= Stan Malinowski =

American photographer (1936–2024)

Stanley Edward Malinowski Jr. (November 2, 1936 – March 4, 2024) was an American photographer known for his fashion photography.

== Background ==
Malinowski was the only child of Regina Grajewski (who returned to her maiden name after divorce) and Stanley Malinowski, Sr. He studied at Loyola University, Roosevelt University and Illinois Institute of Technology; majoring in engineering, psychology and photography. His instructors included Harry Callahan and Aaron Siskind.

Stan Malinowski died on March 4, 2024, at the age of 87.

== Career ==
Having grown up in Chicago, Playboy magazine seemed a natural fit for the budding photographer. "I brought some slides to Playboy, asked if I could return to show more and a month later walked away with my first assignment." Malinowski would move on to Penthouse magazine where he worked with Anna Wintour. While there, the art director at Vogue magazine, Rochelle Udell and Alexander Liberman saw his photos in Penthouse and brought him in to shoot a spread. This led to a thriving career in high fashion shooting for Harper's Bazaar magazine (including French and Italian editions), Vogue along with various perfume and make up ads. Malinowski photographed supermodels including Christie Brinkley, Cindy Crawford and Gia Carangi.
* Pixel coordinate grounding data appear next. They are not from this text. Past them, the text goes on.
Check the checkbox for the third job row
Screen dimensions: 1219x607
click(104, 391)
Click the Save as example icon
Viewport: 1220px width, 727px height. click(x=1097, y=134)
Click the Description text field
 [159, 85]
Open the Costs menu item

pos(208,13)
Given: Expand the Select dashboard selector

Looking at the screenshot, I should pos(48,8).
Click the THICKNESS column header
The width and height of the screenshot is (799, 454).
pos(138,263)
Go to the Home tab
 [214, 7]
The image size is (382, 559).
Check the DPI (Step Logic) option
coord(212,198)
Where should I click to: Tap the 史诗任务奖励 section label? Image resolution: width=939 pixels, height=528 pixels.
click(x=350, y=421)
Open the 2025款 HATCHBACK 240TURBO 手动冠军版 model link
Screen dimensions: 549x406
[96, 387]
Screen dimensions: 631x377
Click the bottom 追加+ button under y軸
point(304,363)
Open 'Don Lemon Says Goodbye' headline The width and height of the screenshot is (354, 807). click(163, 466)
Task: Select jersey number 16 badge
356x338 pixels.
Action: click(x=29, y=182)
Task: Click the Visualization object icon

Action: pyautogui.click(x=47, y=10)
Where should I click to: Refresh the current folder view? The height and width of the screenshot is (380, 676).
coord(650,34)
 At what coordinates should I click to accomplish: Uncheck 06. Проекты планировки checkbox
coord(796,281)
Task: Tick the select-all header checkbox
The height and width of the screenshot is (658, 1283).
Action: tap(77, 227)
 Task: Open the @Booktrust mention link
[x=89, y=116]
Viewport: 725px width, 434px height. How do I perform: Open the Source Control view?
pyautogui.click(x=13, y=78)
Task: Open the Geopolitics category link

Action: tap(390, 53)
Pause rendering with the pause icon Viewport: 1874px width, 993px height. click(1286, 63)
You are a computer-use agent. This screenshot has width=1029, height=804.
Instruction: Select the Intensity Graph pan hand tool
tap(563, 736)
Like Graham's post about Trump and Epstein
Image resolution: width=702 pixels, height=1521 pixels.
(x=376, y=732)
On November 1, 2008 a retrospective of his works was shown alongside artist and photographer Nick Azzaro. "From Fantasy to Fashion" showcased works beginning with Playboy covers in the 1960s and moving to his international photo shoots over the following 25 years. Subjects included Iman, Janice Dickinson, Kelly Le Brock and Andie MacDowell among others. The two-man show contrasted the fashion scene of past decades with current trends, highlighting shooting locations throughout Chicago.

== Influences ==
Malinowski claimed to have been influenced by Victor Skrebneski, Irving Penn, Richard Avedon, Bert Stern, Saul Leiter, Will McBride, Horn & Griner, Francis Giacobetti and Hans Feurer. He worked and resided in Chicago.